Fittingly, Vivian was paired with Dr. Asad Moten, a military physician working at the Defense Health Agency, part of the U.S. Department of Defense. Like nearly every government agency during the pandemic, the department shifted its own research and functions to help mitigate the devastating effects of Covid-19 on individuals and communities. While many think only of military matters when they think of the Department of Defense, Moten says, the kind of work Vivian did “is and will continue to be critical for current and future public health emergency preparedness and management.”
The 2020 Research Science Institute was held virtually, so Vivian conducted her research from home, using data and tools available in the public domain. Her focus was on the social factors that impact health outcomes and the complicated ways that Covid-19 affects different populations in different ways. Once she wrote her research paper, Moten’s colleagues reviewed the manuscript before publication. And because the U.S. Congressional Coronavirus Task Force invites studies from any researcher, she sent her study unsolicited in hopes of aiding the relief efforts. (Due to disclosure requirements, Vivian is unable to share specifics on how her work was used.)

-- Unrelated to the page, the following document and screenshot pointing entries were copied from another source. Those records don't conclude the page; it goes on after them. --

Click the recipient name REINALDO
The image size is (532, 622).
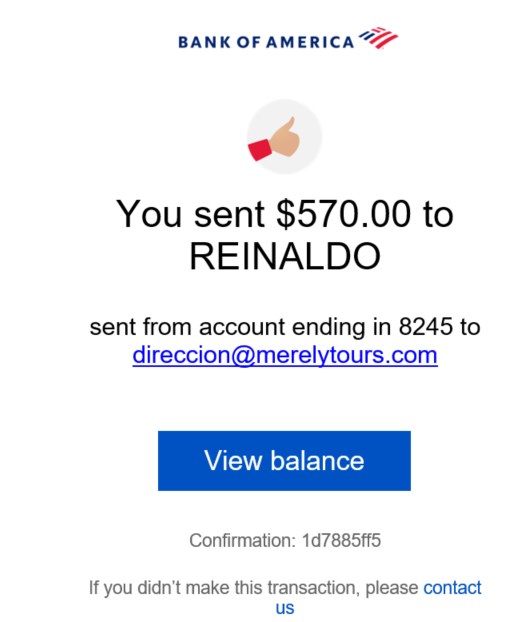click(285, 256)
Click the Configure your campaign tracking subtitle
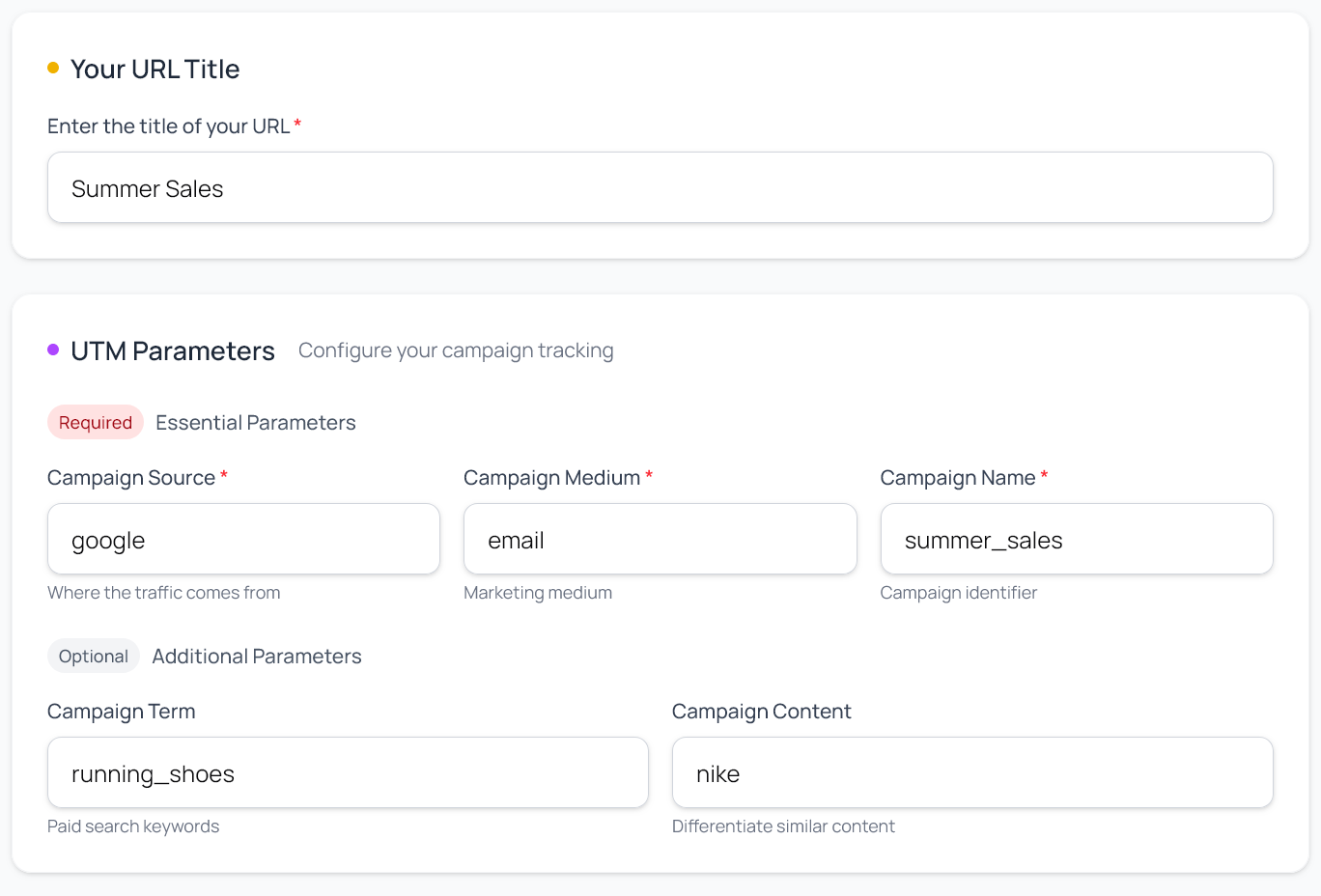 click(456, 350)
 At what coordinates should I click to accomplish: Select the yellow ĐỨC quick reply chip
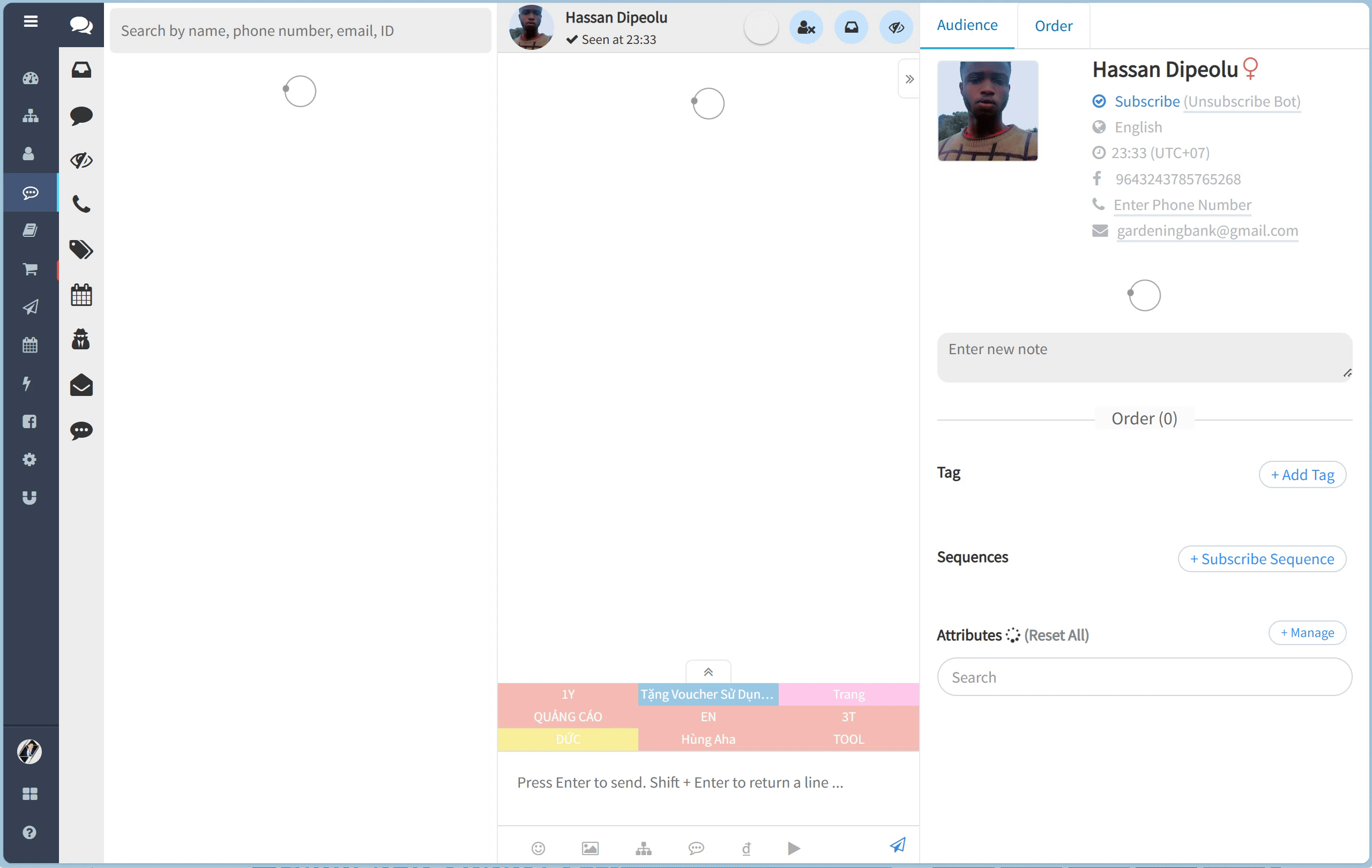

Vivian is far from done achieving great things. She heads to Harvard this fall, aiming to major in biomedical engineering or molecular and cellular biology. Beyond that, “I’m interested in pursuing a career in public health and working for organizations like the CDC (Centers for Disease Control) or WHO (World Health Organization) to address larger-scale issues within health, and work on other health issues like noncommunicable diseases that highlight structural health care issues,” she says. “From a scientist perspective and also as someone who’s very passionate about social justice, our ability to better understand an issue will ultimately help us resolve it.”